Hawker Beechcraft manufactures business jet, turboprop and piston aircraft, special mission and trainer and attack aircraft under the Hawker and Beechcraft names.
It also operates a global network of more than 100 service centers that support a fleet of more than 34,000 aircraft currently in service.
Hawker Beechcraft filed for bankruptcy restructuring in May following a prolonged downturn in the business jet market and carrying a heavy debt load it took on when Goldman Sachs and Onex Partners bought the company in 2007 from Raytheon Inc.
The bankruptcy will eliminate US$2.5 billion in debt. The company also secured a US$400 million loan to help it conduct business during the restructuring process.
The 3 Options
According to documents filed as part Hawker Beechcraft's bankruptcy, the company is considering changes in its lineup of products.
Option A
This option would mean the exit of all business jet production, the continued production of Beechcraft and military aircraft, the pursuit of additional T-6 trainer business and a commitment of resources to further develop the AT-6, the attack version of the T-6.
It consolidates its production facilities in Chester, England, Little Rock, Ark., Plants 2 and 3 in Wichita and its logistic center and reduces overhead staffing to reflect the reduced needs of a simpler product line.
The option stops company support of its Hawker 4000 and Premier installed base, halts engineering support for the two models and transfers warranty and other support to a "residual" buyer. Hawker 900 support would continue.
Under this scenario, the company projects 2013 revenue of US$2.4 billion, with revenue rising annually to US$2.35 billion in 2016.
Of the three options, this scenario projects the highest margins for the company.
On the other hand, the risks associated with the option include the cost of closing its Hawker 900 and Hawker 4000 programs, the risk of lower employee morale and the risk of reducing overhead and "rightsizing."
Option B
This option calls for the continuation of Beechcraft and military aircraft production and retains production of the Hawker 900 business jet.
It also keeps the Little Rock production facility.
The scenario stops support for the Hawker 4000 and Premier installed base, halts its engineering support and transfers of its warranty and support to a residual buyer.

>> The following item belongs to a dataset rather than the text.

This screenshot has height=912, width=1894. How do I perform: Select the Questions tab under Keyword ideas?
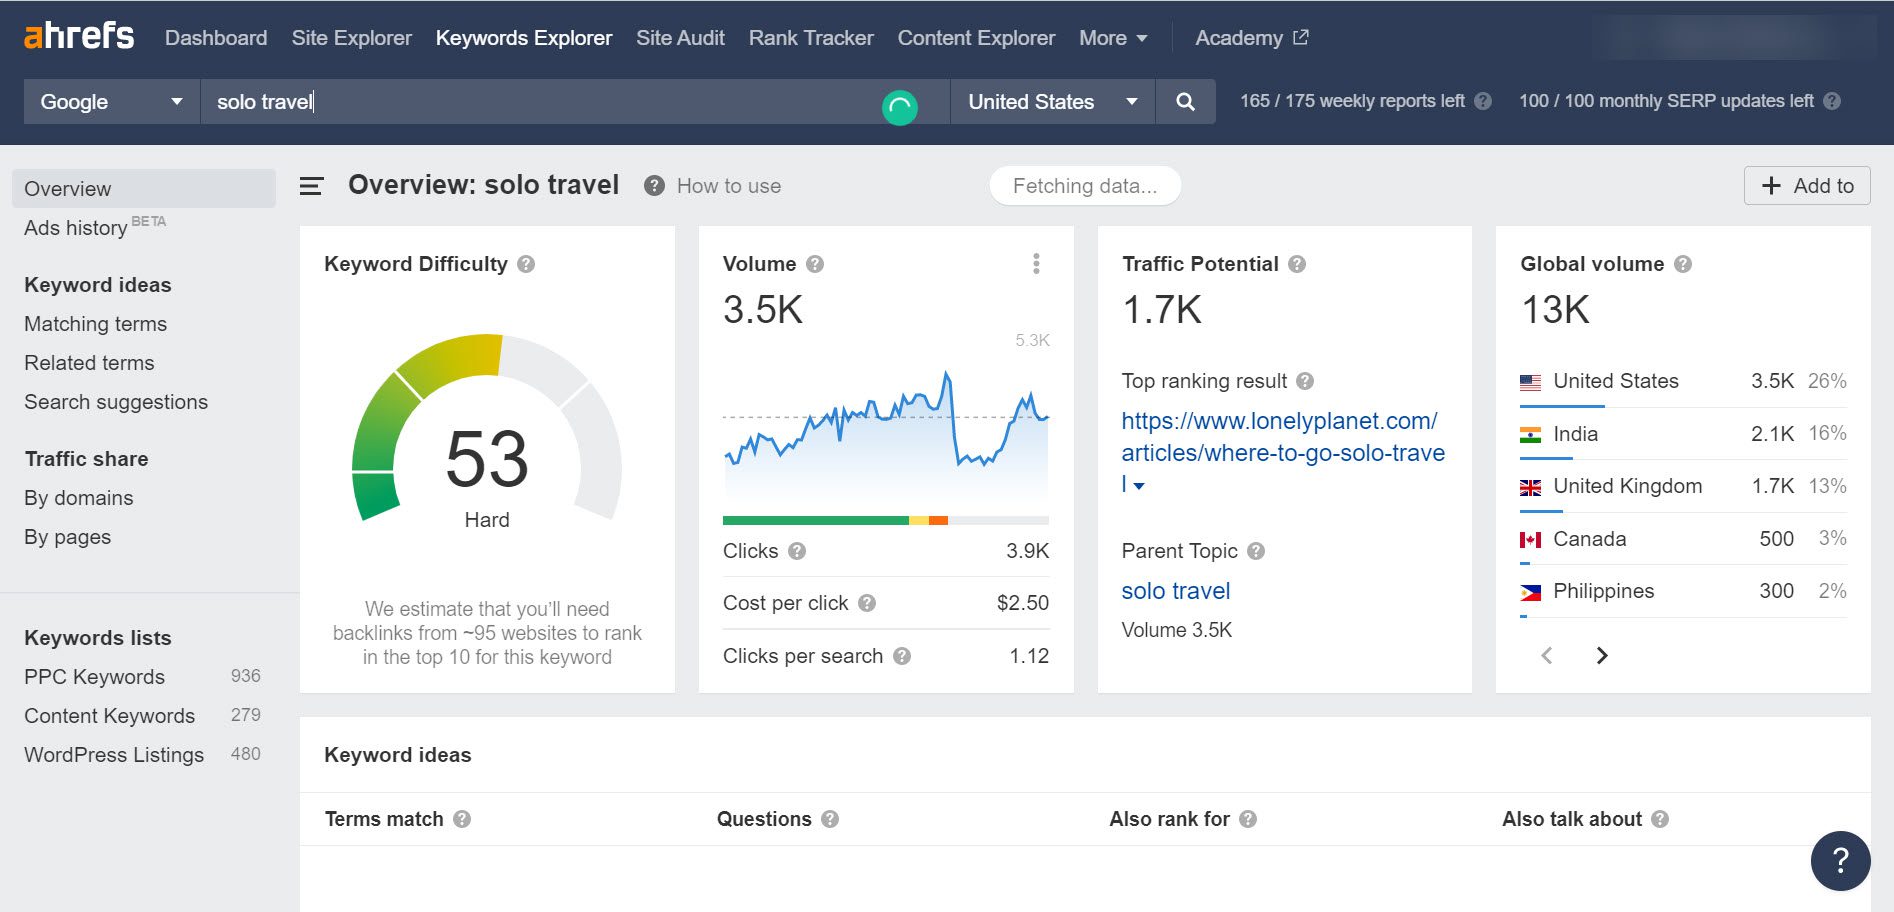763,819
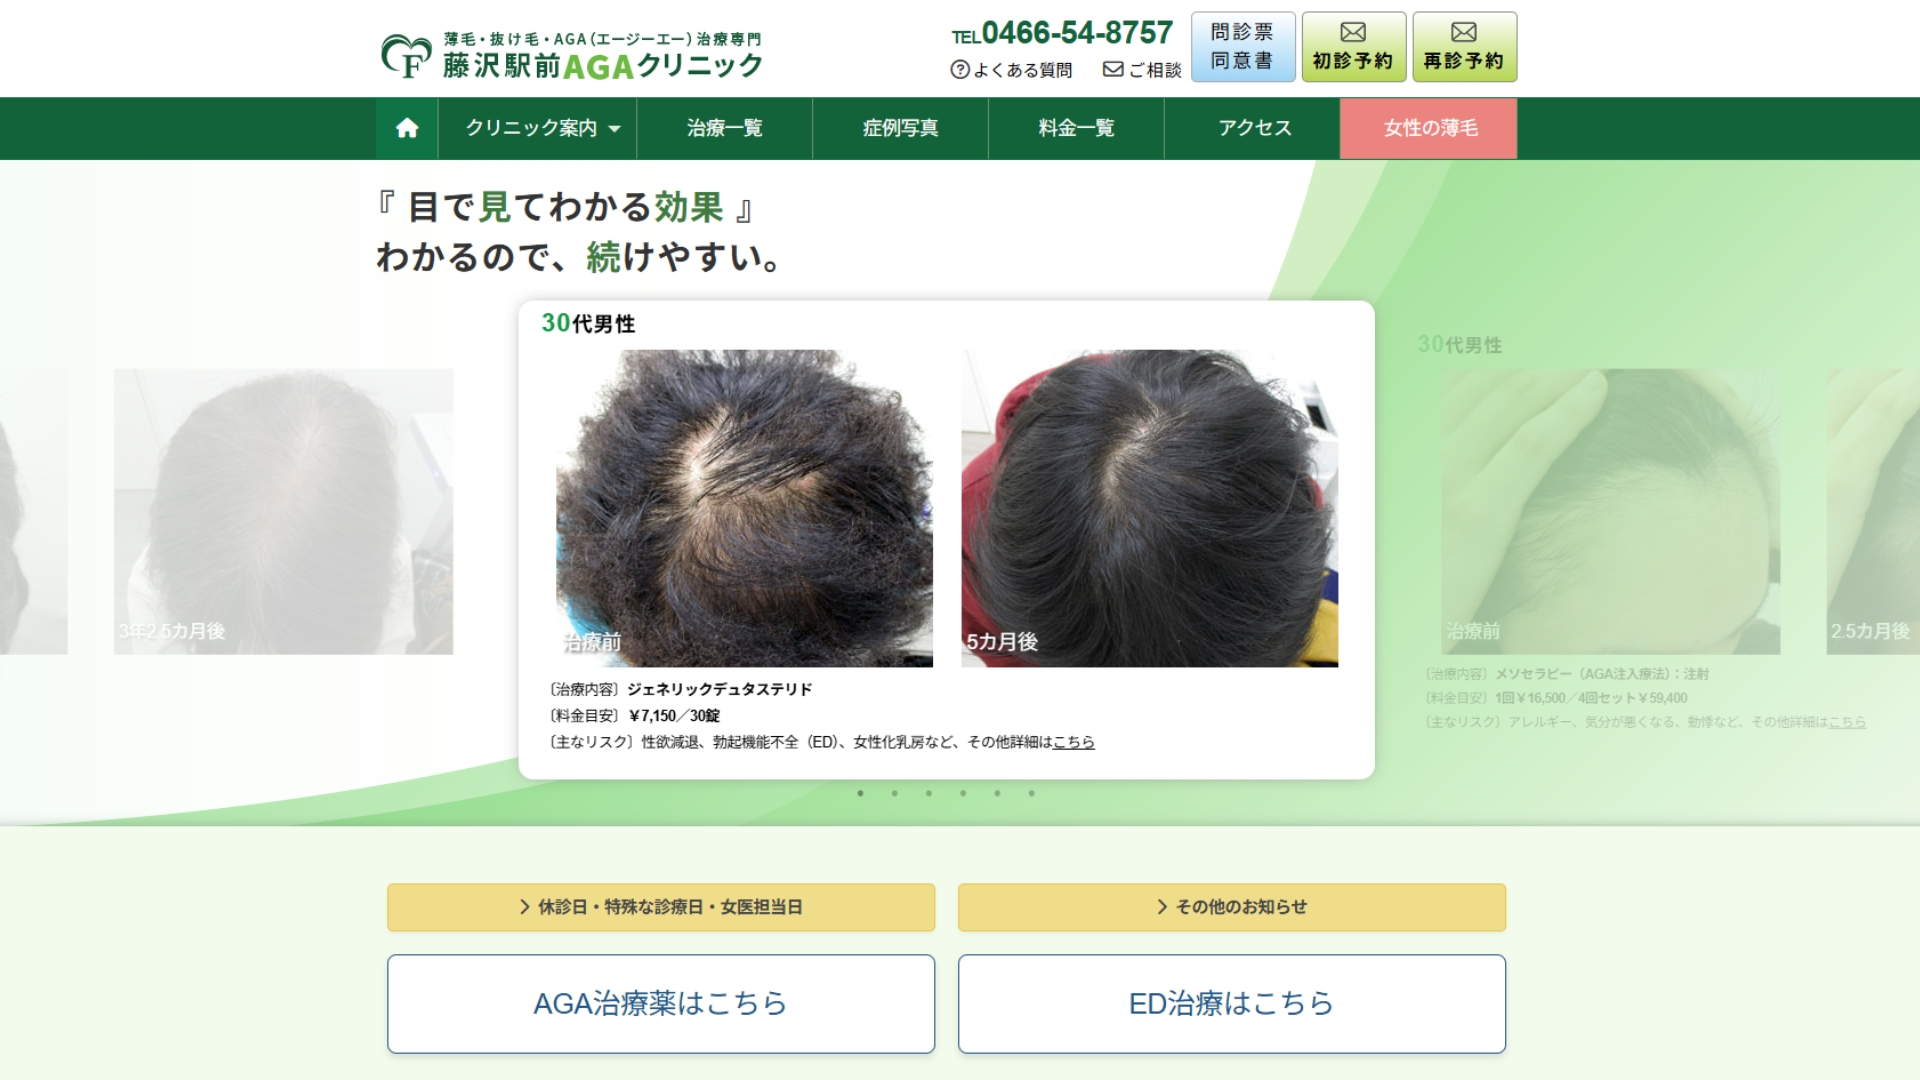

It would continue to support the Hawker 800 and 900 fleet.
The company also would invest long term in the Hawker 900 to keep it competitive.
Under this scenario, the company projects 2013 revenue of US$2.45 billion in 2013, rising annually to US$2.91 billion in 2016.
The benefits of this option include a "good leverage" for potential price improvement in the mid-size jet segment, and it keeps the company in the jet business.
Risks include making sure products are competitive by 2015.
Option C
Option C also continues production of Beechcraft and military products and retains production of the Hawker 900 and Hawker 4000 jets.
To make the Hawker 4000 financially viable, however, would require a 20 percent material cost reduction, it said, something that is "highly unlikely" to achieve.
"Failure of such reductions will render continued production of the H4000 impractical," the document said.
Under Option C, the company would make long-term investments to keep the Hawker 4000 competitive and would continue to support warranty and service agreements for the Premier and Hawker 4000 business jets.
The scenario forecasts 2013 revenue of US$2.85 billion rising to US$3.54 billion in 2016.
On the other hand, it requires supplier concessions, constrains facility consolidation and is highly complex.
The document also debates the pros and cons of shutting down the Hawker 900 line. Keeping the model has benefits.
If the market improves, for example, the plane won't likely face new competition until 2015, and it would maintain the Hawker brand for "future growth opportunities."
Shutting down production, however, simplifies its operations and the management of facilities in Little Rock and Chester.
But by 2015, the Hawker 900 will face significant competition from Embraer's Legacy 450 and 500, Bombardier's Learjet 85 and Cessna's Citation Latitude.
To keep the model competitive would require an investment of US$40 million to US$60 million for avionics and interior upgrades.